A major (and frequent) pitfall of the Big Data projects consists of starting with a solution instead of starting with a problem. In particular, software vendors (Lokad's included) are pushing their own Big Data recipe which will randomly involve:
- SAP HANA
- Amazon EC2
- Windows Azure
However, the notion of "Big" data is very relative: cheap 1TB hard-drives are now available at your nearest supermarket, and very very few problems faced by companies, even very large ones, do require require more than 100 GB of data to process.
Usually, even the largest data sources of the largest companies do fit on a smartphone when properly represented.
Impedance mismatch of BIG frameworks
The performance achieved by well-known Big Data frameworks are mind-blowing: Facebook claims to process 100PB of data over Hadoop. That's massive, and massively impressive as well.

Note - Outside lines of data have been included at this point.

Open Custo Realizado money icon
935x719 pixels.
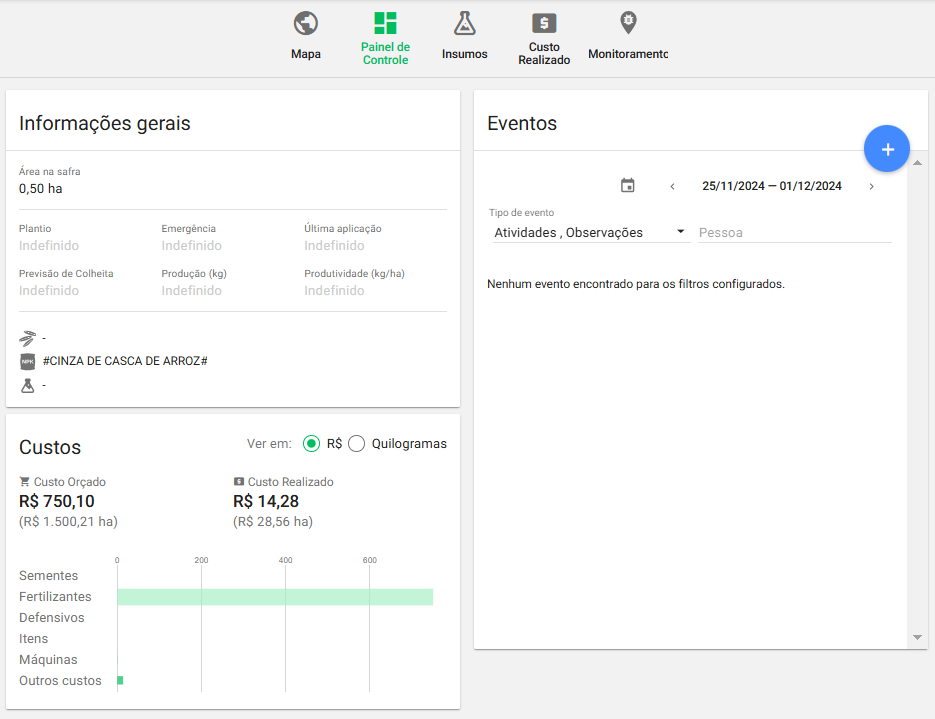point(544,24)

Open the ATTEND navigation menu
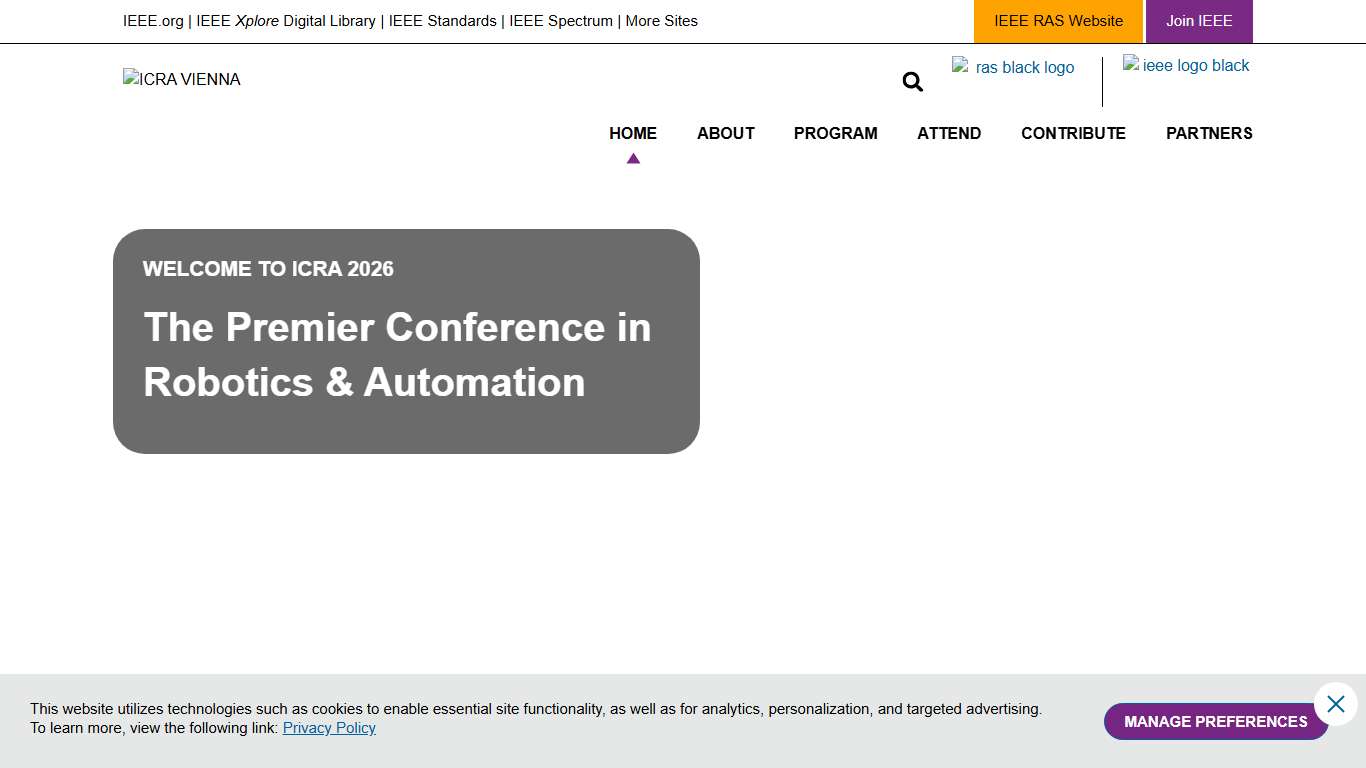point(948,133)
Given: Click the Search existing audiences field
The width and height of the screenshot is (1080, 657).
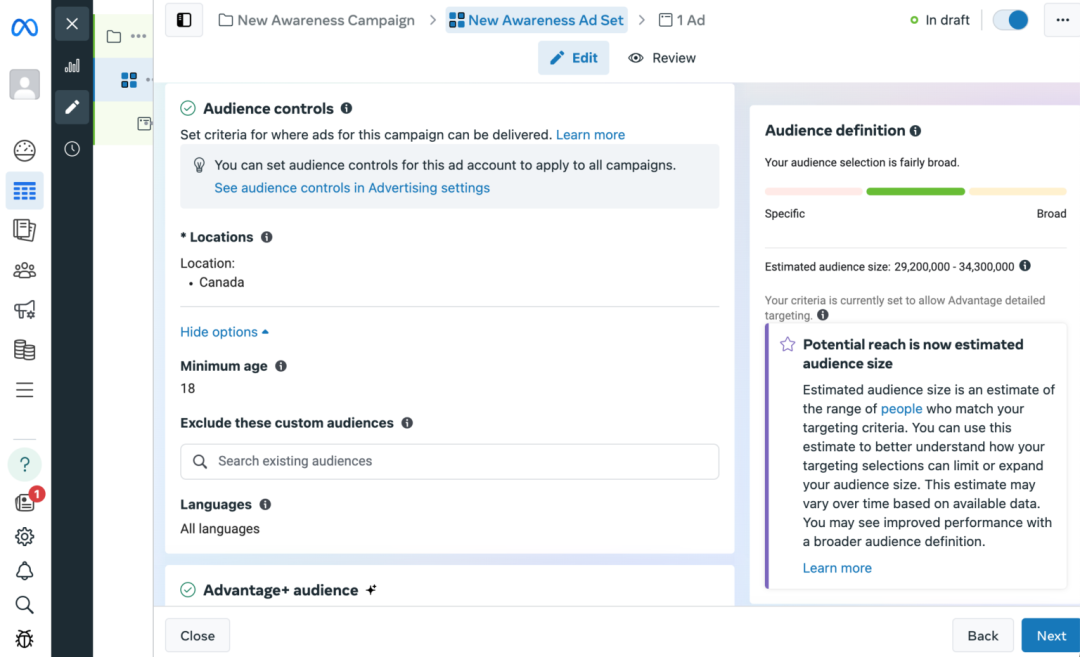Looking at the screenshot, I should point(449,461).
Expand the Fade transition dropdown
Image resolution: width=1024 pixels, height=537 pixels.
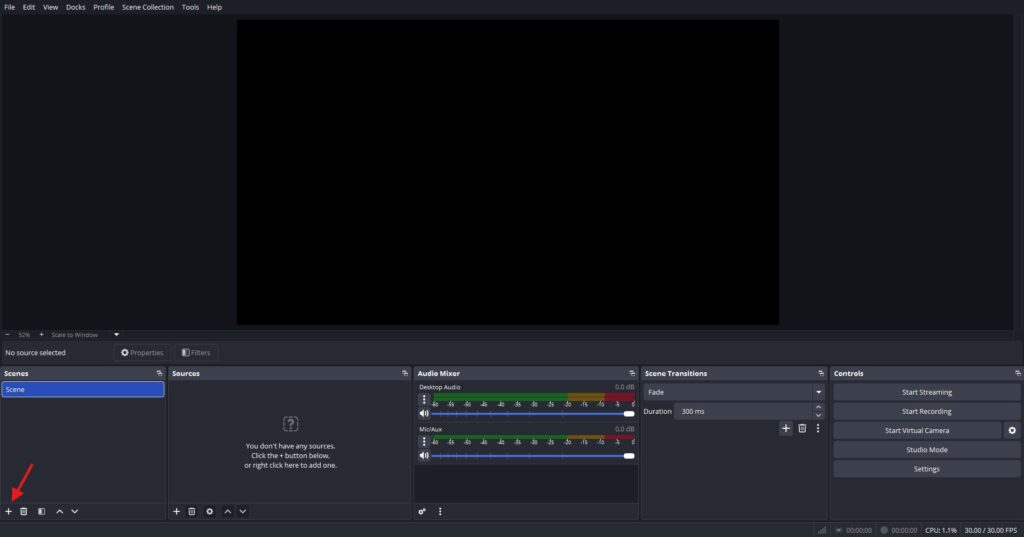818,392
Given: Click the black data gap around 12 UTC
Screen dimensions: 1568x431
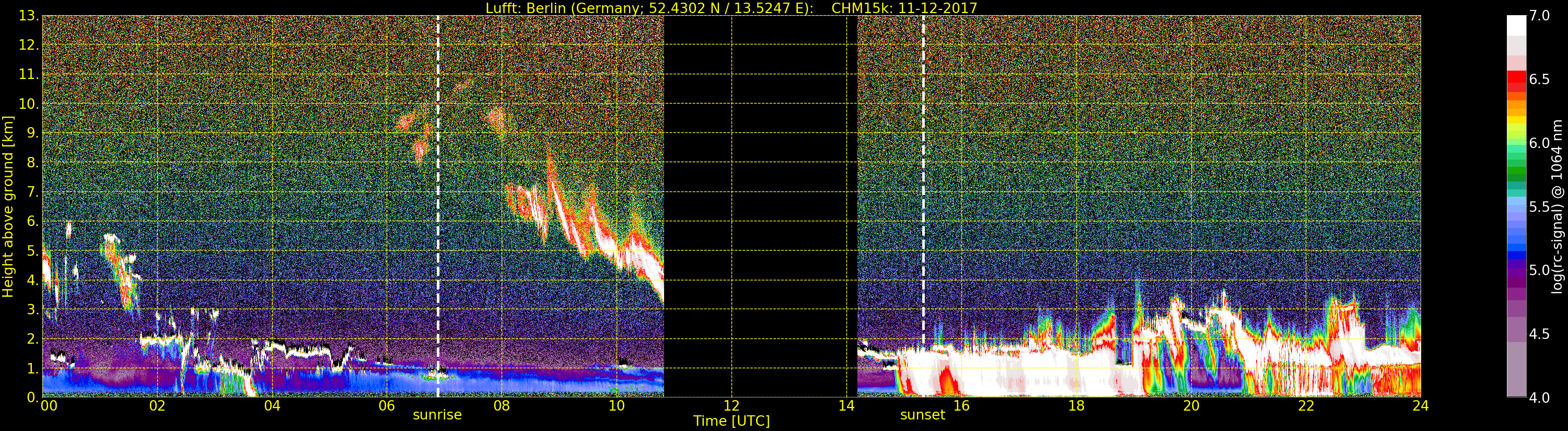Looking at the screenshot, I should pos(760,206).
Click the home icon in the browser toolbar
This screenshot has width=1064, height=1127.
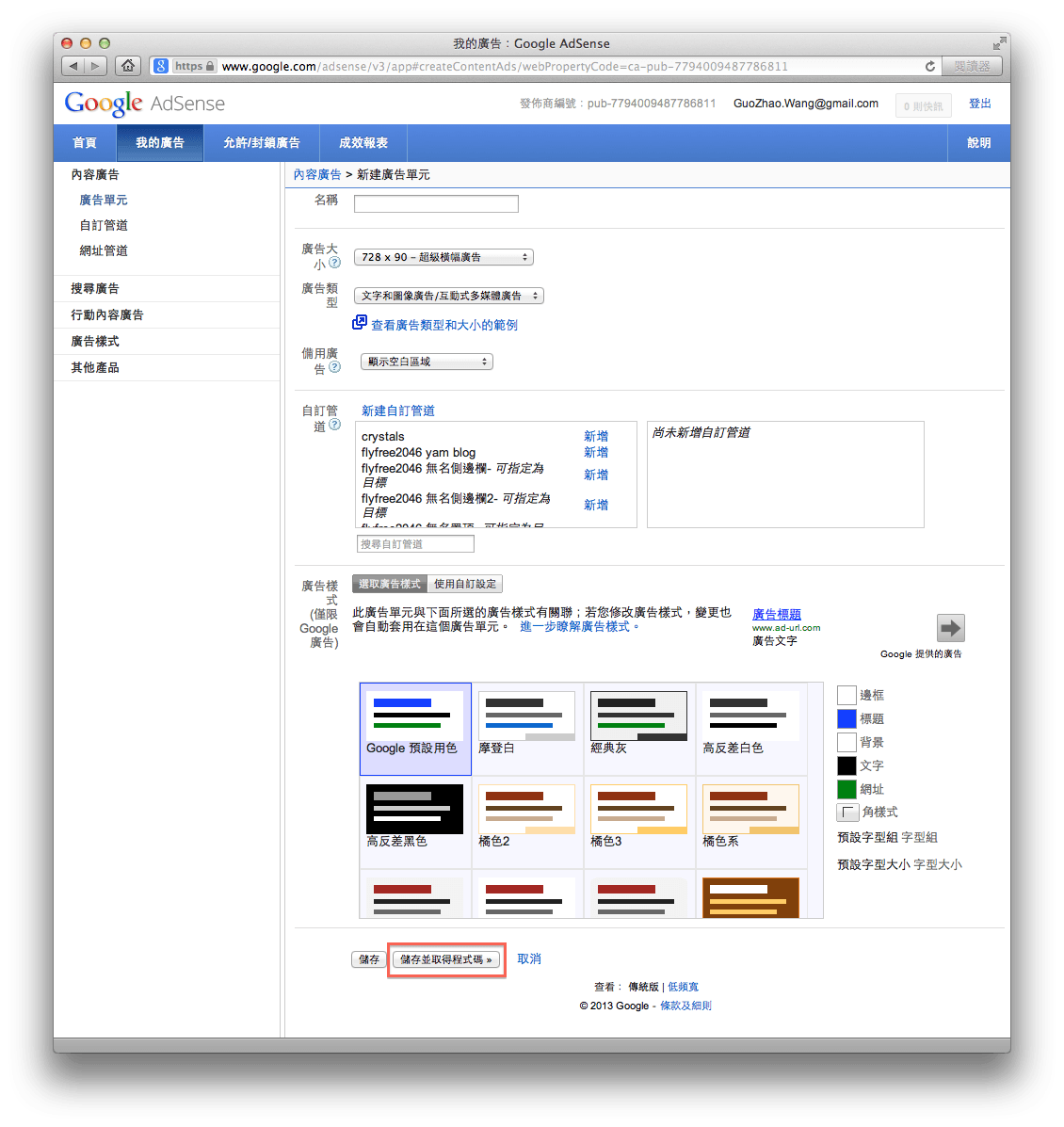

However, before jumping on Hadoop (or any similar Big Data frameworks), one has to really estimate the friction costs involved. While Hadoop is certainly simpler than say MPI, it's still a complicated distributed framework which do require a lot of skills to be properly and efficiently operated.
If the very same goal can be achieved on a single machine within a very acceptable timeframe, then, in my experience the dumb solution is going to be about 100x cheaper (*) and easier to run and to maintain compared to the "distributed" variant.
(*) I am not refering to hardware costs, but to wetware costs (aka people) which represents 99% of the cost anyway for virtually every company, minus a few social networks and search engines.
The untold story about Hadoop (and its peers) is that it works only if, and only if, the data is very meticuluously organized to be made suitable for a processing through the framework. If the data is incorrectly partioned, then Hadoop plus thousands of servers are no faster than a single machine.
Enterprise Big Data start at 100MB
Facebook is facing Petabytes of data, that's millions of Gigabytes, but is really your company facing that much data? Do you need to plug that much data in to solve the problem at hand? Unless you work for a short list of about 100 companies on Earth, I seriously doubt it.
I observe that for most entreprises, "Big Data" starts at 100MB when:
- Excel is no more a solution.
- SQL is no more a solution (*)
(*) Yes, you can have a lot more than 100MB in a SQL database. However, reading the entire dataset through SQL needs to be done with care to avoid re-scanning the data thousands of times. In practice, in 90% of the data crunching situations, I observe that it's easier to remove the SQL database, as opposed to improve the performance of the queries over the relational database.
Facing the problems
Thus, whenever data is involved, the initiative should start by facing the problems that are the true roadblock to deliver a "solution". Those problems are typically:
- Collecting and servicing the data: About every single company I visit has problems on collecting and servicing the data. The most obvious symptom is typically the lack of documentation concerning the data itself, and all the nitty-gritty insights to need to make anything of it. No technology is going to solve that problem, only people and process.
- Choosing the metrics to be optimized: They are so many parts of the business that could be improved through a smart exploitation of the data, that it is extremely tempting to think that some (hype) technology might be THE answer to everything. This is not going to happen. Solving a problem through data is tough, and without metrics, you don't even for sure you're moving in the right direction. Frequently, defining the metric - that is the problem to be solved - is harder than implementing the solution.
Thus, before jumping to next cool vendor solution, I urge to start by facing the very uncool aspects of the problem. Frequently, the "solution" consists of removing an ingredient of the previous solution.